Sunday, June 19, 2011

Fried Dough

Attending the local fireman's carnival has been an annual tradition with our family since I met my husband 16 years ago.  Over the years the focus has shifted--before we had kids, we would spend Saturday nights in the beverage tent with friends.  Once the children arrived the mission changed to watching them ride the carnival rides all afternoon.  A constant through all of the years of attending the carnival is enjoying fried dough--that mouthwatering big glob of flour, deep fried and sprinkled with cinnamon and sugar.  It is the most evil, yet most delicious of carnival treats, and it is made by local volunteers from the fire department.

This year I was standing in line with my daughter waiting to pick up that glob of goodness when I noticed the man in front of me was quite irate.  He had two orders on plates in front of him and was yelling at the dough-making ladies, saying his dough was cold.  He was really, really angry about it, as if there were some kind of fried dough conspiracy out to make sure his dough would not be served warm.  I was a little taken aback at what I was witnessing.  He was too angry to hear me making comments behind him. "Dude, it's just dough.  Really.  You are going to yell at these nice ladies over a piece of dough?"  Based on the temper of that man and the way he stormed off, it was probably a good thing he wasn't listening to me.

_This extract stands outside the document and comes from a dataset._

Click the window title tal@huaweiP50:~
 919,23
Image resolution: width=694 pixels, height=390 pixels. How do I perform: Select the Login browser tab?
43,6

Once he left (dough-less), I stepped up to the counter and happily took one of those orders.  It was delicious!  While my daughter and I were eating that "cold" dough, the angry man came back, reached around my daughter's head and snapped up the other order.  We decided to leave before he realized that I had taken his dough.

The angry dough man has affected me.  Witnessing someone get so mad over such a trivial thing gives me pause to evaluate my own behavior.  There are many times when I want to rage over something--just in the past week I've been angry over several things--my daughter's name not being read at an awards ceremony, attending an overcrowded elementary concert where people saved seats for no-shows while others couldn't even get into the auditorium, interacting with an exceptionally rude person at work.  In the future when the anger starts, I will ask myself if this the anger is truly justified or is it a fried dough moment, the result of being tired or hungry and taking my crankiness out on others. No one should be screamed at because a piece of dough is cold.  Life is short and disappointments are frequent, but even cold fried dough is absolutely delicious.

1 comment:

  1. Great advice on anger! I, too am still irate over the awards ceremony and the concert, but will now ask myself if I am having a "fried dough" moment. Thanks wise friend!